"The true happiness of a man is having clear conscience and being useful for humanity."
Aging is a heterogeneous natural process that can affect all kind of living species particularly humans. This process is characterized by a decrease in functional abilities of the person. One of the major consequences of aging in humans is fragility. As a result, the aging person is subject to many incidents particularly falls. They are very critical if they happen and in some cases they are fatal. Statistics show that 1 out of 3 persons over the age of 65 fall each year. The causes of falls are multi-factorial. They are the result of interactions between factors related to the person and factors related to the environment. According to a recent investigation carried in the United States, 60% of falls happen at home, 30% while walking in the street and the remaining 10% happen in hospitals or in elderly homes or long stay centers.

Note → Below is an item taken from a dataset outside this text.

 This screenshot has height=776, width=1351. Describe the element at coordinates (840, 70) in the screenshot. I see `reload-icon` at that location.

These events have many impacts on different levels. As a matter of fact, falls do not only affect the person himself by increasing his dependencies, but also impacts his environment where the cost of hospitalization and elderly care management become more significant.

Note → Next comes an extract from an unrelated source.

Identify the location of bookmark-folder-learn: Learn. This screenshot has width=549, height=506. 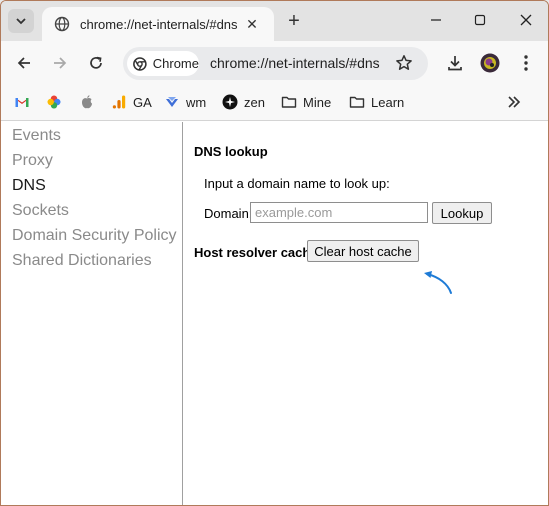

The problem of elderly falls does not only concern the medical community but it also involves science and technology. In fact, many researchers have tackled this problem according to two areas of research. Fall detection was primarily their focus. The objective is to reduce the response time and alleviate the impact when a fall occurs. In this area, many devices and systems were developed and experimented. These devices use different sensor technologies. These are divided in two categories: wearable sensors systems and non-wearable sensor systems. The formers commonly use inertial sensors such as accelerometers, gyroscopes and Inertial Measurement Units (IMU) while the latter exploit environmental sensors such as pressure, motion, vibration, acoustic, and infrared sensors, etc. There are also other environmental sensors that use vision techniques through camera or radar deployment. The choice of a fall detection system depends on its capability of detecting fall events with minimum false positives during activities of daily living (ADL). Other criterion such as the portability and intrusiveness play also a role. Some devices require training and they are complex to wear. Moreover, privacy issues arise when vision techniques with cameras are deployed.

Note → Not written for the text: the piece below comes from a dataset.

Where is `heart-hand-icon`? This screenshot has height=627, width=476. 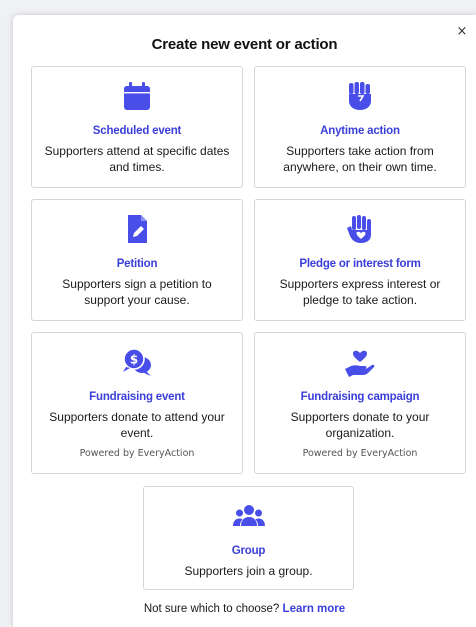
heart-hand-icon is located at coordinates (360, 362).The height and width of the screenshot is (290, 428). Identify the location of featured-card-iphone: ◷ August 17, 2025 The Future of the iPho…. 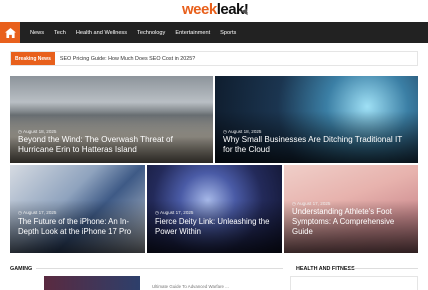
(78, 209). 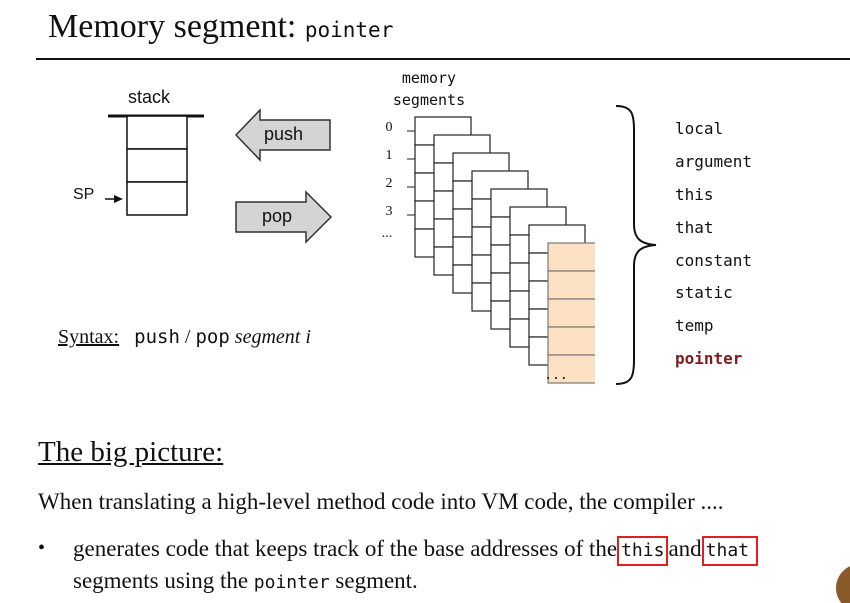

The area of fall detection has been very well exploited by scientists and researchers. But, what if falls can be detected just before they even happen? The idea is to detect balance or gait disorders in order to alert the patient of a potential fall. Thus, the same data acquired in fall detection systems are processed differently in fall prevention systems. Efforts in this area drive researchers to analyze gait and balance parameters in order to predict the risk of falling and alert the patient. This work is currently done in clinical settings. Taking fall prevention to home is still a research challenge due to the complexity and the variability of the parameters involved. Available solutions encompass wearable sensors due to their adherence with the gait and balance parameters. Environmental sensors that predict elderly falls are also being developed.
Last but not least, societies are measured by how much they take care of their elders. I believe consolidated effort between medical professionals and scientific research will always lead research in the right path.